Data for finding visible targets:
-- begin --

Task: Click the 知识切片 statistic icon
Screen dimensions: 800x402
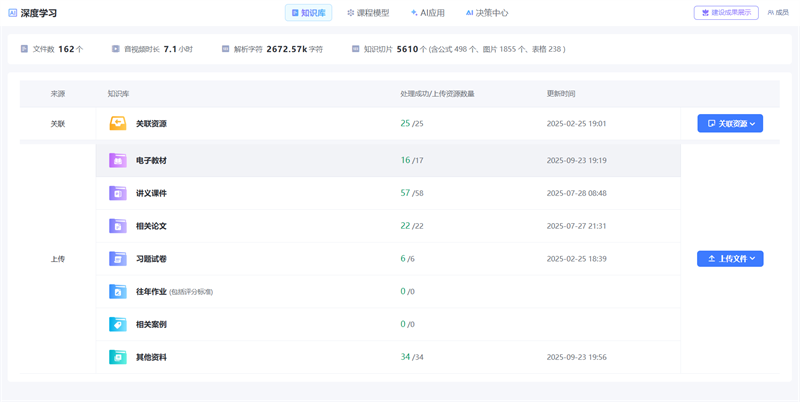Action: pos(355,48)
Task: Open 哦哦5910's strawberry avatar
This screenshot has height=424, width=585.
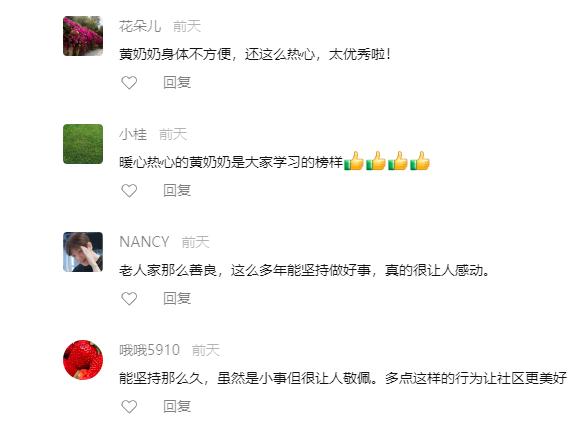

-- end --

Print the items above line for line without changing anything, and leave the pictures out.

• **ANSWER BELOW**:
Task: Click the 知识切片 statistic icon
Screen dimensions: 800x402
Action: pos(355,48)
Task: Open 哦哦5910's strawberry avatar
This screenshot has height=424, width=585.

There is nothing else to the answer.